From Road Kill to Table: California Law Creates New Food Source

Mule deer cross a road in Zion national park in Utah, US. Photograph: Rhona Wise/AFP/Getty Images
Rhona Wise/AFP/Getty Images

California Governor Gavin Newsom has signed legislation that creates a pilot program to set up a system for preventing and tracking wildlife killed in collisions with automobiles, including allowing the animals to be harvested for human consumption.

Senate Bill 395, or the Wildlife Safety Act, which became law earlier this month, states, in part: 

It is the intent of this act to make available to Californians tens of thousands of pounds of a healthy, wild, big game food source that currently is wasted each year following wildlife-vehicle collisions. Additionally, it is the intent of this act to ease and improve the reporting of where these collisions occur in order to generate the necessary information to develop appropriate prevention strategies, such as wildlife crossings.
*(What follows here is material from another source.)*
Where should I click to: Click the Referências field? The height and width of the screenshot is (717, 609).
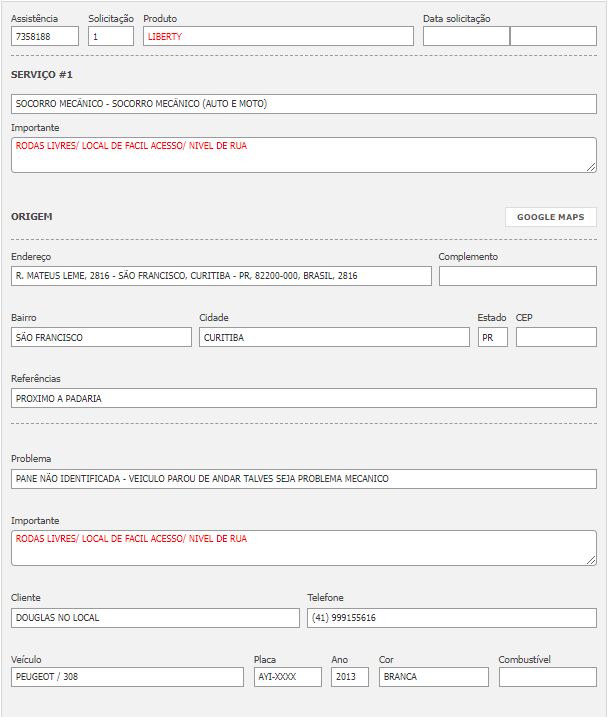[303, 398]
Each year it is estimated that over 20,000 deer alone are hit by motor vehicles on California’s roadways. This potentially translates into hundreds of thousands of pounds of healthy meat that could be used to feed those in need.

The Sacramento Bee reported that California is not the only state to use the road kill to table model:

Previously, it was against the law for anyone but state and local agencies to remove an animal carcass from the road. California now joins approximately half the country in allowing drivers to harvest roadkill.

Deer account for approximately 90 percent of all wildlife collisions in California, according to research from UC Davis, while elk and pig account for less than 1 percent each.

Eater San Francisco reported:

While drivers are welcome to cook roadkill themselves — experts recommend checking for glass and debris as well as cooking the meat at high temperatures — they won’t be able to share their ‘salvages’ with some California food banks just yet. A representative for the SF-Marin Food Bank tells Eater SF that the food bank only accepts protein from facilities with a USDA inspector on-site and with USDA seals on their packaging, for food safety purposes.

“And whether or not chefs choose to incorporate ‘salvage’ dishes on their menus remains to be seen,” the website reported.

The Sacramento Bee reported that the law sunsets on Jan. 1, 2029.